Saved entries:
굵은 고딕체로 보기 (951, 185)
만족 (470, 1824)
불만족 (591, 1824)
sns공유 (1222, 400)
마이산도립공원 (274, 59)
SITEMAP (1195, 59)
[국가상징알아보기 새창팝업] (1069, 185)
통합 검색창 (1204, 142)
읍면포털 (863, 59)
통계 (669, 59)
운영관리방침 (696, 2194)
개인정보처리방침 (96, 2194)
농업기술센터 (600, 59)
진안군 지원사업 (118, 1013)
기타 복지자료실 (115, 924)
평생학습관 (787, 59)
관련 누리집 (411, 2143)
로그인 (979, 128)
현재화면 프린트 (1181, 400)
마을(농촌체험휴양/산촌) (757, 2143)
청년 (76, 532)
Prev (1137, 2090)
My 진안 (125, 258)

| WHAT YOU HAVE TO DO |
Starting at the line in the records above that contains "읍면포털 (863, 59)", output every line up to and including the last one, with nothing added.

| SOLUTION |
읍면포털 (863, 59)
통계 (669, 59)
운영관리방침 (696, 2194)
개인정보처리방침 (96, 2194)
농업기술센터 (600, 59)
진안군 지원사업 (118, 1013)
기타 복지자료실 (115, 924)
평생학습관 (787, 59)
관련 누리집 (411, 2143)
로그인 (979, 128)
현재화면 프린트 (1181, 400)
마을(농촌체험휴양/산촌) (757, 2143)
청년 (76, 532)
Prev (1137, 2090)
My 진안 (125, 258)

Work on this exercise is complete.